Both then and now, it was said that the ‘other’ was to blame for attacks on wages, jobs, conditions…as opposed to trade union leaders, reps, etc failing to show solidarity with their European and non-European brothers and sisters.

The EU is not our friend, but neither are the home grown bosses here, who’re cutting services both locally and nationally.

I write this as someone whose the sone of afro-carribean immigrants, who voted leave, but who refuses to see those who voted remain or those from other parts of the world that imperialism and capitalism has screwed over as my enemy…It’s not to late to show some solidarity…’

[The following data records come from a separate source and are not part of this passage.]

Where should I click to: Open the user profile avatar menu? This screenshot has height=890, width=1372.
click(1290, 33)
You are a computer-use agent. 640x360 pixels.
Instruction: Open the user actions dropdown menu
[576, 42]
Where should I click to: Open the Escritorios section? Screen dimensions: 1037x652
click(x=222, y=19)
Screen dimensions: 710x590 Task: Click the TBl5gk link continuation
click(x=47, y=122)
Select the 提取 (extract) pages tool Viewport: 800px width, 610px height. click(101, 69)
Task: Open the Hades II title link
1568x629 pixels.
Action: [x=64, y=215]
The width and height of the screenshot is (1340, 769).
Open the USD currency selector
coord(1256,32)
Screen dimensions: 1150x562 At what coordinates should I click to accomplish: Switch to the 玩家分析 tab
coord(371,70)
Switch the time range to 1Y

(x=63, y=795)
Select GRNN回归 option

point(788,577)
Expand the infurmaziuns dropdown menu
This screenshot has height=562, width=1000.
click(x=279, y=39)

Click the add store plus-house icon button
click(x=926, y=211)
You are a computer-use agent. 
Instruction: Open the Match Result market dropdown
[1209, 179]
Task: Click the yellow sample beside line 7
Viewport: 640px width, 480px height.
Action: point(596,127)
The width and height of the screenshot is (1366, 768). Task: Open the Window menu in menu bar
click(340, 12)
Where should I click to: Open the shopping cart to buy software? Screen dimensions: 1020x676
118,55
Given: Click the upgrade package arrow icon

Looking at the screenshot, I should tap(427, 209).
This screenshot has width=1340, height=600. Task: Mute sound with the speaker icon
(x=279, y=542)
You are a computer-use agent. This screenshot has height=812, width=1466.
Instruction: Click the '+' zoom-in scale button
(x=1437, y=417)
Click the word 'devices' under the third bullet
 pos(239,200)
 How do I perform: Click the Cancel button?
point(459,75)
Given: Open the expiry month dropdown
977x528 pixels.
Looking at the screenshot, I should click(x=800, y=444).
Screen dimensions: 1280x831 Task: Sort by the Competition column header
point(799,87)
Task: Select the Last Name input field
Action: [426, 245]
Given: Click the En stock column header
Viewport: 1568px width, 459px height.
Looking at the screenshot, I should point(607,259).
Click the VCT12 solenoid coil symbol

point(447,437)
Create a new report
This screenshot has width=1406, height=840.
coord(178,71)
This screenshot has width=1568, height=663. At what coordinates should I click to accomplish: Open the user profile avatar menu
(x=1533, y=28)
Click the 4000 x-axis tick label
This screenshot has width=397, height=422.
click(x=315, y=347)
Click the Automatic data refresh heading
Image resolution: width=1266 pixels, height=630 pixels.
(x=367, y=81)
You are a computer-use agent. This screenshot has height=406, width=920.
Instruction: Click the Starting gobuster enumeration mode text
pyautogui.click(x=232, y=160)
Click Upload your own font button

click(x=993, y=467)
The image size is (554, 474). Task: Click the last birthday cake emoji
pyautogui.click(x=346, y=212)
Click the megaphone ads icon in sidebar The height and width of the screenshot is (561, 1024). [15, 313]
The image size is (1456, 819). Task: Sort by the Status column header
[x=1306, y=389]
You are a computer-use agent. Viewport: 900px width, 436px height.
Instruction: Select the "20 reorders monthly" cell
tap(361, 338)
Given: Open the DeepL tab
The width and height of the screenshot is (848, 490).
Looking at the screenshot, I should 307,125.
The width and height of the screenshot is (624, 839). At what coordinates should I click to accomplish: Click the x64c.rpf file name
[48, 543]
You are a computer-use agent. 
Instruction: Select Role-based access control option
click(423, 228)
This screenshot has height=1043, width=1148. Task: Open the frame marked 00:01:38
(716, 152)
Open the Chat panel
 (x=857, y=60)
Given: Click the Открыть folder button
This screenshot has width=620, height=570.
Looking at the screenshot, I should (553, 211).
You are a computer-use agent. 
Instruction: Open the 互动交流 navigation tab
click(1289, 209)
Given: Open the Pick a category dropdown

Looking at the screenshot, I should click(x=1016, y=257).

I’ve been having this debate today. We need to uncouple the terms of free movement of people and free movement of capital. We need to argue that the two are not the same. If we continue to allow those that profit in the material sense from this conflation you hold up a system that enslaved. Allowing free movement of people across Europe in order to work in Sports Direct is not in any way a socialist aim (I’m not a socialist and don’t need to pretend to fight a system while upholding it’s values, I’m a syndacalist and anarchist). The whole system has to be challenged, we need to stop conceding ground. And when the capitalist system fails we need to hold open those cracks not make deals for ‘the greater good’ that term implicitly and by its language excludes those who are ‘not good’ and not valued. I’m always surprised the ground people will give up because the fight looks too hard.